■ **STATED PROBLEM 1**
From the essay on Russia's imperial past, list the reforms that the text says the Russian liberal opposition is calling for.
■ **STATED PROBLEM 2**
Translate this sentence from the essay on Russia's imperial past into Spanish: "All attempts at liberal reforms in Russia have ended in political or personal disaster for their initiators."
■ **STATED PROBLEM 3**
Resume the essay on Russia's imperial past, picking up after its final sentence.

■ **EXCERPT**
──────────────────────────────

Russian oppositionists and the entire Western world dream of a democratic revival in Russia after the end of Putin’s regime. But is this revival possible, as long as Russia and its intellectual elite do not get rid of their imperial matrix? The Ukrainian philosopher analyzes the cyclical trends of Russian history in the longue durée and his conclusion is categorical: Russia must put an end to its colonial past and present, restoring freedom to the many conquered peoples who are part of it today. This is the sine qua non condition of its democratic future.No ceasefire will put an end to the current Russian-Ukrainian confrontation. If Russia is not satisfied with Crimea and Donbas, what reason is there to think that it will be satisfied with the other Ukrainian lands it seized at the time of the ceasefire?
This confrontation will not end even if Ukraine manages to retake by force all of its territories, including Crimea. Obviously, a militarily defeated Russia will seek revenge.
This will not happen only under one condition: if Russia itself undergoes internal transformation.
In this article, I do not address the question of when and how such transformations will begin. It is clear that sooner or later it will happen (perhaps after a military defeat; this has already happened in Russian history). However, in preparing for them, it is important to understand the range of possibilities: what kind of future Russia can expect, and what kind it cannot expect, and why not.
It is clear what transformations the Russian liberal opposition is calling for: democratization, liberalization, and establishment of the rule of law — in short, the standard package of democratic reforms. In order to assess the range of real possibilities for changes, it is necessary to go beyond current events and evaluate the Russian situation in the context of “big” historical time — what Fernand Braudel aptly called longue durée1. First, we will briefly recall the history of liberal reforms in Russia, starting with Alexander II; then we will state some unchanged characteristics of Russian foreign trade over the past 500 years; after that, we will recall the main features of Russian territorial expansion over the same period. I am going to show that it is from these three components that the “jigsaw puzzle” of the Russian future is formed, which allows us to determine which transformations in the future Russia are possible, which of them are desirable, and which are impossible and why, so that talking about them only distracts from reality.
All attempts at liberal reforms in Russia have ended in political or personal disaster for their initiators.

──────────────────────────────

■ **GIVEN INFORMATION**
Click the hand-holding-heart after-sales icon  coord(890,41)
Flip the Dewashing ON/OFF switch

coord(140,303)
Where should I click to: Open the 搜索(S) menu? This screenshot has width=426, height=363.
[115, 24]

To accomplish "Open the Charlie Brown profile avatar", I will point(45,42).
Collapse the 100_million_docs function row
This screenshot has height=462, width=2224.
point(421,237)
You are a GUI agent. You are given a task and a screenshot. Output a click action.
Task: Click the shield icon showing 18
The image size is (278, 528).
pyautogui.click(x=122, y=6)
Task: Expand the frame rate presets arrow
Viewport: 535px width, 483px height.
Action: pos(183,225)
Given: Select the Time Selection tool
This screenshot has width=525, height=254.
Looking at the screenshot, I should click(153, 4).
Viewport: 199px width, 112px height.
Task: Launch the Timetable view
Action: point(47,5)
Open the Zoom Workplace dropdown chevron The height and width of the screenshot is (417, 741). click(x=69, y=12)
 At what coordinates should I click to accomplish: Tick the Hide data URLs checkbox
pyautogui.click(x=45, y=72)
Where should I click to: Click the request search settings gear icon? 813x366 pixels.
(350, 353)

──────────────────────────────

■ **TASK ANSWER 1**
- democratization
- liberalization
- establishment of the rule of law

■ **TASK ANSWER 2**
Todos los intentos de reformas liberales en Rusia han terminado en un desastre político o personal para sus iniciadores.

■ **TASK ANSWER 3**
The first large-scale attempt at liberal reforms in Russia in the 19th Century was made by Alexander II, nicknamed “Alexander the Liberator”. He also became the leader among Russian tsars on the basis of the number of attempts on his life: after ten unsuccessful attempts he became the victim of the eleventh (1881). Most of the attempts were organized by Russian supporters of radical change, to whom the tsar’s reforms seemed too indecisive; however, the result of their attempts was, on the contrary, to stop even these indecisive reforms. One assassination attempt was carried out in Paris by Antoni Berezowski, a Polish national seeking revenge on the tsar for suppressing another Polish uprising against the Russian government.
In the early 20th Century, liberal agrarian reform was initiated and carried out by the head of the Russian government, Pyotr Stolypin. By the number of attempts on his life he equalled Alexander II: having survived ten, he also became the victim of the eleventh (1911).
In the last years of his life Vladimir Lenin managed to see the unviability of the “command economy” and proposed a New Economic Policy (NEP), i.e. partial liberalization of the economy contrary to the program goals of his party. After Lenin’s death (1924), this policy continued for a few more years, until it culminated in a massive agrarian procurement crisis (1927-1928), after which the NEP was abolished and its leading proponents (including Nikolai Bukharin) were physically exterminated by Stalin throughout the 1930s.
Nikita Khrushchev, who initiated limited liberal reforms after Stalin’s death, was luckier than Bukharin: he was not physically eliminated, but only deprived of his position and all publicity (1964) until his natural death (1971).
The fate of the last Soviet reformer, Mikhail Gorbachev, was most paradoxical: the liberal reforms he initiated quickly led to independence movements in the so-called “union republics” (primarily the Baltic states, Georgia, and Ukraine), and after several failed attempts to stop this process by force, the Soviet Union finally collapsed (1991), which was not in the plans of either Gorbachev or his contemporary Western leaders.
Boris Yeltsin tried to continue liberal reforms in the largest fragment of the USSR, known as the Russian Federation. However, the result was the same as Gorbachev’s: it was no longer the Soviet “Union republics” that wanted to secede from the Kremlin, but the Russian “Federation subjects” (the Chechen Republic was the most active, but similar processes were developing in a number of other Russian republics, such as Tatarstan). This process in the Caucasus had to be stopped again by brute force, which eventually led to the replacement of Yeltsin with Putin and the gradual transition from liberal reforms to another restoration of Russian authoritarianism.
This short list is a good illustration of the recurring historical pattern. First, liberal reforms in Russia are always initiated solely by the head of the supreme or executive power. (Soviet historian Nathan Eidelman aptly called these attempts at liberalization “revolution from above2.”) In no case were these reforms the implementation of some party program or the initiative of a parliamentary majority. Secondly, these reforms have always caused mixed reactions in Russian society: first, relief from the expansion of available freedoms, then growing dissatisfaction with the intensification of various “side effects”, which some members of society explained by insufficient, and others, on the contrary, by the excessive radicality of the reforms. Third, the government almost always curtailed these reforms on its own initiative (Stolypin’s agrarian reform, which the Bolsheviks confirmed when they introduced the NEP and then canceled together with the NEP, was a long-lived example). The exception was Gorbachev’s reforms, which led to the collapse of the USSR in just six years.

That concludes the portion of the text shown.